CVE-2022-20699

What is Cisco Small Business RV Series?

The Cisco Small Business RV160, RV260, RV340, and RV345 series are VPN routers marketed to small and medium businesses for providing site-to-site and remote access VPN connectivity along with standard routing and firewall features. They are widely deployed as network edge devices in SMB environments, often directly internet-facing to support remote workers. Their SSL VPN capability allows employees to connect to corporate networks from home.

Overview

CVE-2022-20699 is a critical stack-based buffer overflow in the SSL VPN tunnel service of Cisco Small Business RV series routers, rated CVSS 10.0. An unauthenticated, remote attacker can send a specially crafted HTTP request to the SSL VPN interface, triggering a buffer overflow that allows arbitrary code execution with root privileges on the underlying Linux OS. This CVE is one of five critical vulnerabilities (CVE-2022-20699 through CVE-2022-20708) disclosed by Cisco in February 2022 as part of a single advisory for the RV router family.

Affected Versions

Technical Details

The vulnerability is a stack-based buffer overflow (CWE-121) in the SSL VPN component of the management web server. When parsing crafted HTTP requests directed at the SSL VPN endpoint, the router fails to properly validate the size of user-supplied data before copying it into a fixed-size stack buffer. A specially crafted request can overwrite the return address and redirect execution to attacker-controlled shellcode or ROP chains.

Attack characteristics:

• No authentication required: exploitable without credentials, targeting the SSL VPN listener
• Network-accessible: the SSL VPN port (typically 443 or 8443) is intended to be internet-facing
• Scope: Changed: successful exploitation grants control over the underlying device OS, beyond the vulnerable component
• No user interaction required: single request triggers the overflow

Cisco did not release firmware updates for end-of-life RV320/RV325 series, which share similar code — those devices remain permanently vulnerable.

Discovery

The vulnerabilities were discovered by Quentin Kaiser of IoT Inspector Research Lab, who reported multiple issues in the Cisco RV series to Cisco's PSIRT.

Exploitation Context

Small business routers are attractive targets due to their role as network perimeters and their typically less rigorous patch management compared to enterprise equipment. SSL VPN endpoints on these devices are inherently internet-facing by design. Within weeks of the advisory, security researchers published functional exploit code.

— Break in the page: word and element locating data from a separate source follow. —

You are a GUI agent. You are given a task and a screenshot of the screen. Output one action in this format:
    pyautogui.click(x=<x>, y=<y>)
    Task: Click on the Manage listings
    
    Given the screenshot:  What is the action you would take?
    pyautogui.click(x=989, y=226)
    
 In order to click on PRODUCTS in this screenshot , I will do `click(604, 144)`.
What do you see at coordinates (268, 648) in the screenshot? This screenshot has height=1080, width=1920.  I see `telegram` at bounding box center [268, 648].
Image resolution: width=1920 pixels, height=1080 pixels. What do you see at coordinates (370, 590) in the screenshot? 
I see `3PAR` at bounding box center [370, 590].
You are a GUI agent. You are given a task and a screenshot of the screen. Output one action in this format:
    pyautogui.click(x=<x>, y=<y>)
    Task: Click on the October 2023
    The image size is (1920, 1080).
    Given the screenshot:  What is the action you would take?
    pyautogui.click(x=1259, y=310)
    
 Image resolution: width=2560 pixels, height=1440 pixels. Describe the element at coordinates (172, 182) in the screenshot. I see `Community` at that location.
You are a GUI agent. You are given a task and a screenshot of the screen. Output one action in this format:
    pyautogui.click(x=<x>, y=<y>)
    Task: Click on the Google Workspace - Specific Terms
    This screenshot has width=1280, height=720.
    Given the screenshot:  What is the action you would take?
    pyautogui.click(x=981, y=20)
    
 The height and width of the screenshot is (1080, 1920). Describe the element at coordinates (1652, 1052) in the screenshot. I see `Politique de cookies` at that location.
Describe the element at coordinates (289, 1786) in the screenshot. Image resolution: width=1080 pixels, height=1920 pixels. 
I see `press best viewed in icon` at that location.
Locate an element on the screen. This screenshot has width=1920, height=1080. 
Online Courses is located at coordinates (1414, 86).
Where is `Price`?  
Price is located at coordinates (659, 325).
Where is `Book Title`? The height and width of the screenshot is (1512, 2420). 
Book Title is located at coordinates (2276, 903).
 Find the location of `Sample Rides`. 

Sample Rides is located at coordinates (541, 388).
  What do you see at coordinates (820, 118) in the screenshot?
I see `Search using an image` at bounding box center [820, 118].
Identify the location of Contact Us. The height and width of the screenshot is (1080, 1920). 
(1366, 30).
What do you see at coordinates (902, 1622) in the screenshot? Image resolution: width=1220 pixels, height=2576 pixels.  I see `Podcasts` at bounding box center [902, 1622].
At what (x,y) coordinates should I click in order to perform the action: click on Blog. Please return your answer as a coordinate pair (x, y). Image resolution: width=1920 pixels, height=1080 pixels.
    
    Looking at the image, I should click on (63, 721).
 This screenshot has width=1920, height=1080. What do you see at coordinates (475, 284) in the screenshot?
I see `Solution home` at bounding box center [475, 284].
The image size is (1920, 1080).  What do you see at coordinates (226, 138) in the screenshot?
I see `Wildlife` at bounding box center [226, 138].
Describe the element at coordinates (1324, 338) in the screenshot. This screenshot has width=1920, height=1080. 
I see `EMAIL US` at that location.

The five-CVE cluster in this Cisco advisory is particularly dangerous because each vulnerability independently allows full device compromise, providing attackers multiple entry points if any one patch is missed. Persistent access via modified firmware or added VPN accounts is a common follow-on action after exploitation.

Remediation

1. Update firmware immediately: Install firmware 1.0.01.05 (RV160/RV260) or 1.0.03.24 (RV340/RV345) via the device admin panel under Administration > Firmware Upgrade.
2. Disable remote management if unused: If SSL VPN or remote admin access is not needed, disable it to eliminate the attack surface.
3. Restrict admin interface access: Limit SSL VPN and web management access to known IP ranges using access control lists.
4. Replace end-of-life models: The RV320/RV325 will not receive patches. Migrate to supported hardware.
5. Monitor for unauthorized VPN accounts: After patching, audit VPN user accounts and firewall rules for unauthorized additions.
6. Network segmentation: Ensure compromised edge routers cannot directly pivot to critical internal systems.